こうした場合でも、他部門からの横槍が入らないよう気をつけておく必要はある。承認者は、自らが主導する改革でない限り、他部門のケアまではしてくれないからである。全てがトップダウンで決まるような組織でない限り、事前の根回しは、どの組織でも必要である。他方で、むやみに調整の範囲を広げてもいけない。本来は黙認できたはずなのに、承認を求められたがゆえに、反対せざるを得ない状況になってしまう場合もあるからである。このあたりは組織の力学を知悉した先達によく相談することだ。

 

もちろん組織のルールに抵触するような誤魔化しもしてはならない。あくまで公明正大に、生真面目に取り組むべきである。特に不正行為は、それが発覚したときの報いからして、到底割に合うものではない。また、仮にバレなかったとしても、その人の人格や品位を知らずしらず損なってしまう。そうした行為に手を染めるくらいであれば、改革はきっぱり諦め、次の機会を待つ方が、長い目で見れば組織内での信頼を高め、将来もっと大きな仕事の機会にも恵まれるようになる。

 

次に、改革によって、売上や原価に影響が生じたり、システム改修に予算がかかってくる場合である。この場合、経営層/幹部層への説明・説得が最重要課題となってくる。それがうまくいくかどうかは、現場での調整以上に、運に左右されるところが大きい。
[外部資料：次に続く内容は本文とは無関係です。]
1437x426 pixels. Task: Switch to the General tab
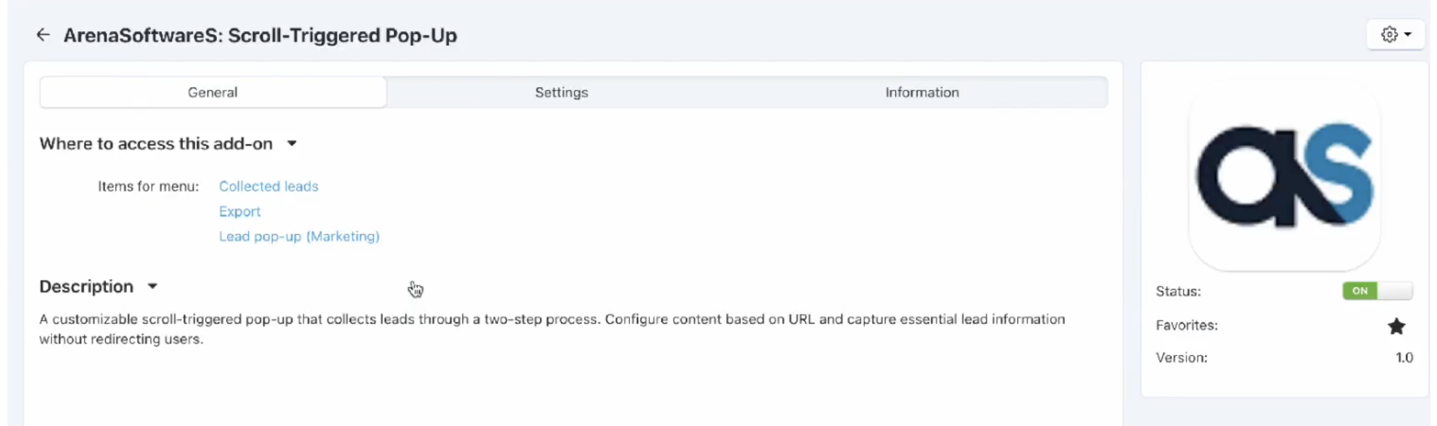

経営状態、経営方針、経営者のポリシー、同業他社の動向、社会経済の環境など、業務改革リーダー1人では如何ともしがたい外部要因が大きく影響する。

 

ここまでは、他の投資判断の場合と大きく変わるところはない。他の場合より難しいのは、業務改革の効果は目に見える形では示しにくいというところである。どうしても、リターンがはっきり見える案件より後回しにされがちであるし、財政が厳しくなったとき、真っ先に削られるのもこうした業務系の予算である。誠に辛いところだが、これは業務改革リーダーの宿命として受け容れつつ、知恵を絞って、投資対効果に見合うということを、一つひとつ材料を積み上げて説得していくほかない(業務改革の効果の「見える化」については、いずれまた別の機会に触れることにしたい。)

 

さて、首尾よく組織の承認が得られたとしても、業務改革では、最後まで気を抜くことはできない。最後の最後の段階で発覚したわずかな問題によって、改革プロセスそのものがとん挫することも珍しい話ではないからである。これはどんなに業務に熟達した者であっても、100%避けることはできない。したがって、承認獲得の段階では、許される限り、リーダーが柔軟に急場を乗り切れるよう、最終的な決定における裁量の余地を残しておいた方がよい。また、不確定要素があるときは、そのこともはっきり伝えておくべきである。これは、万が一、改革がとん挫した場合に、承認者に恥をかかせないための配慮でもある。

 

もう一点、改革に当たっては、見直し後の業務が円滑にまわるよう、気配りを尽くして準備をしておく。せっかく素晴らしい改革をしたのに、実行段階での配慮が不足したために不評を買ってしまうことは少なくない。次の改革を円滑に進めるためにも、避けられる軋轢は避けるよう努めるべきである。

 

最後に、業務改革の過程では、かなりの量の資料を集め、書類を作成することになる。これらのデータはきっちりと整理して保存しておこう。業務改革の経験は組織にとって、掛け替えのない財産である。ここで見つけ出した改革の糸口は、後進の業務改革リーダーにとって、何者にも替えがたい贈り物、遺産となる。将来、再度の見直しをする際に必ず役に立つことだろう。そのとき業務改革リーダーの名前は、一つの「伝説」として語られることになる。